--- INSTRUCTION ---
Reproduce the records from the line containing "Task: Open U盘传输 flash drive transfer" through the end of the records, inclusive, with the requests included and 81 added to every coordinate in the answers. Leave out the pictures.

--- START MATERIAL PROVIDED ---

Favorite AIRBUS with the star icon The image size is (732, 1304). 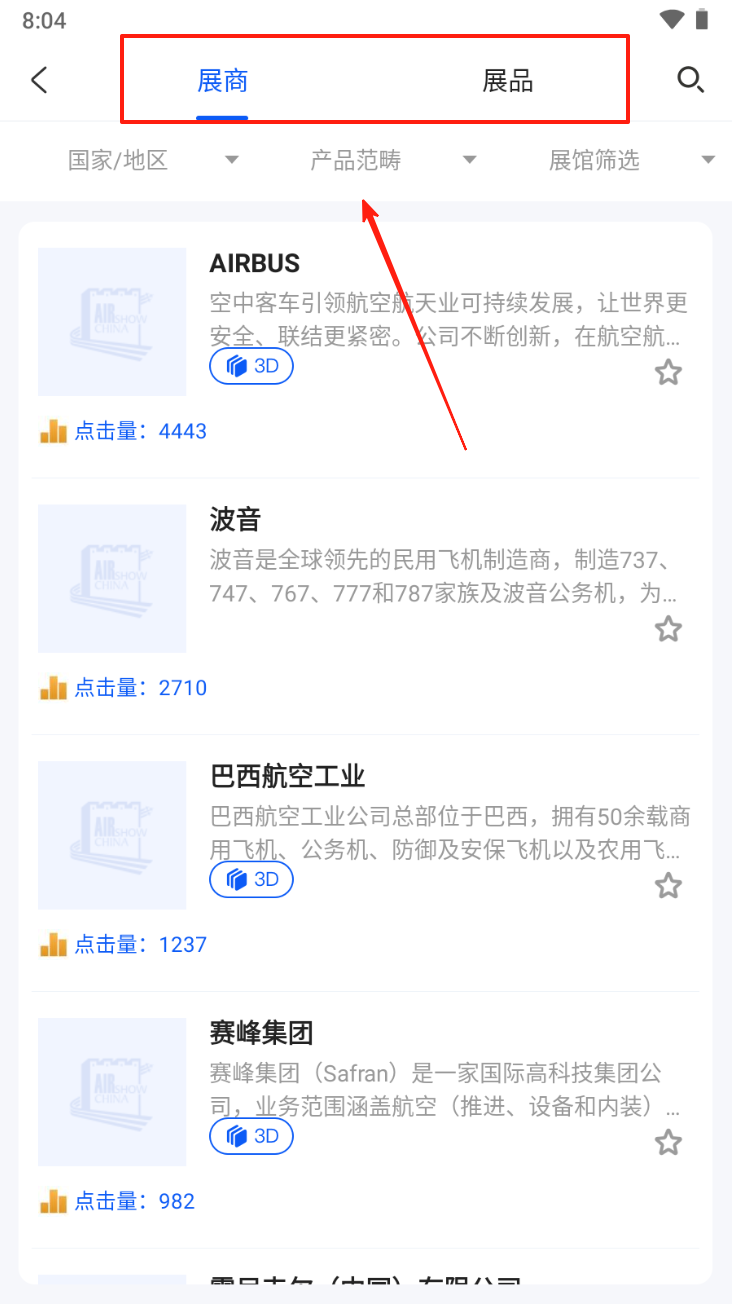click(668, 373)

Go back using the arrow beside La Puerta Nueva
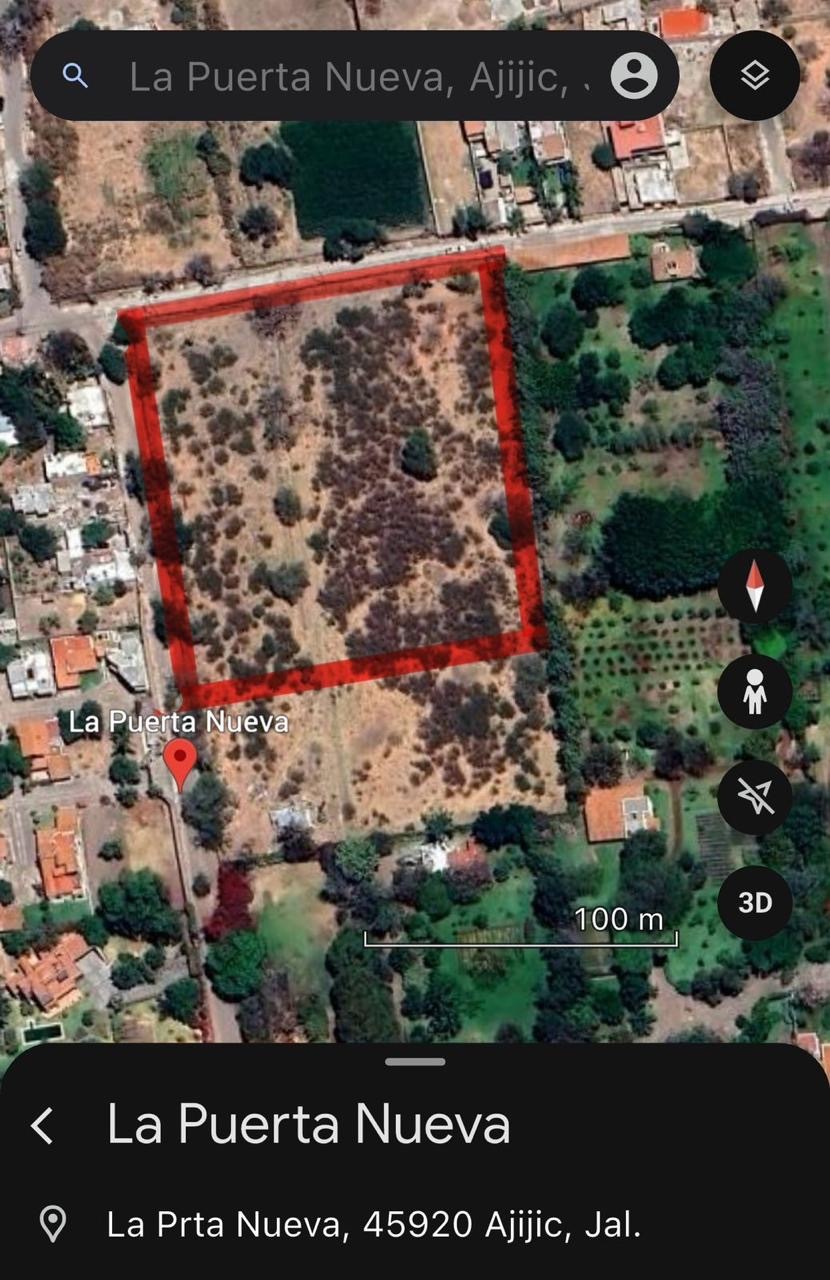(x=42, y=1125)
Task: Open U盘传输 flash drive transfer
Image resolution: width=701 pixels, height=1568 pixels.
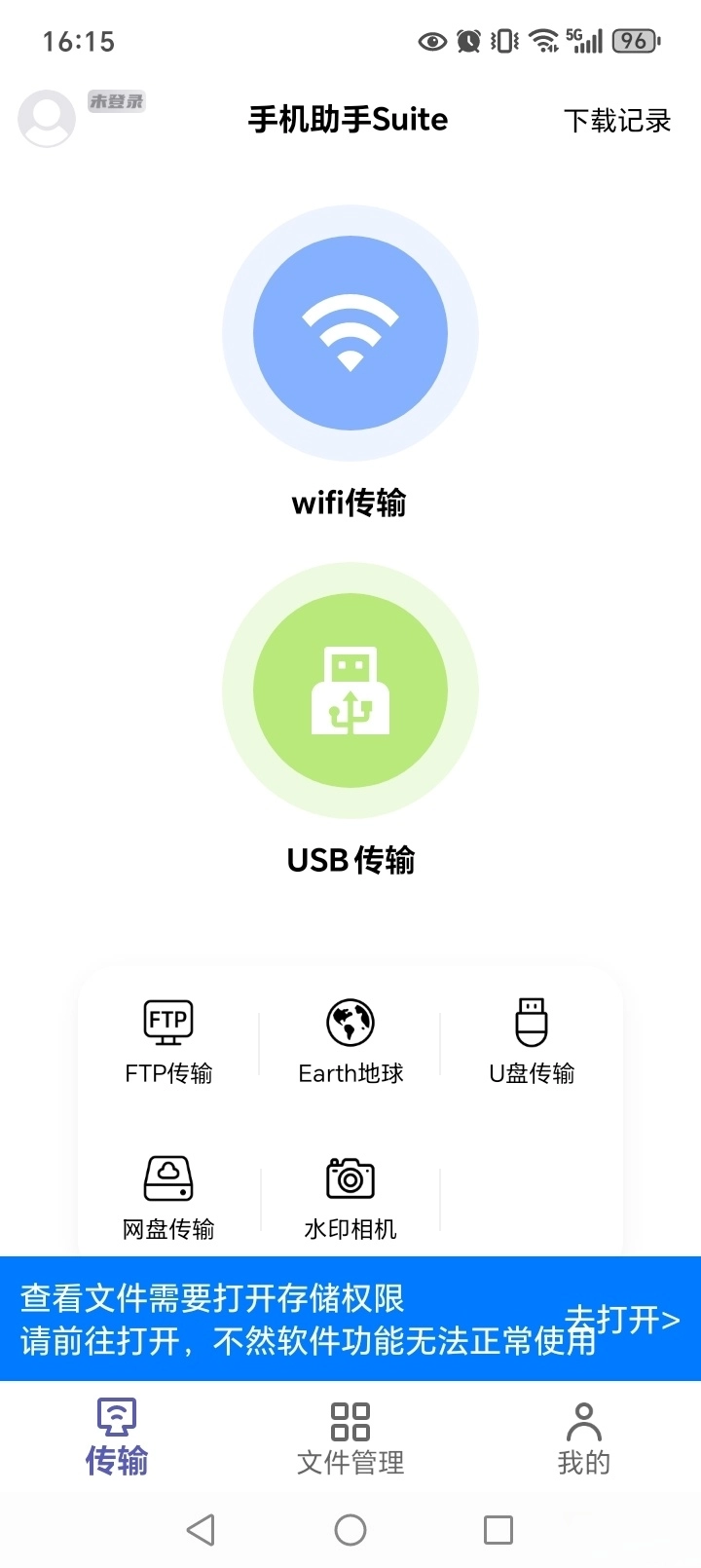Action: click(x=532, y=1039)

--- END MATERIAL PROVIDED ---

--- TASK SOLUTION ---
Task: Open U盘传输 flash drive transfer
Image resolution: width=701 pixels, height=1568 pixels.
Action: click(x=613, y=1120)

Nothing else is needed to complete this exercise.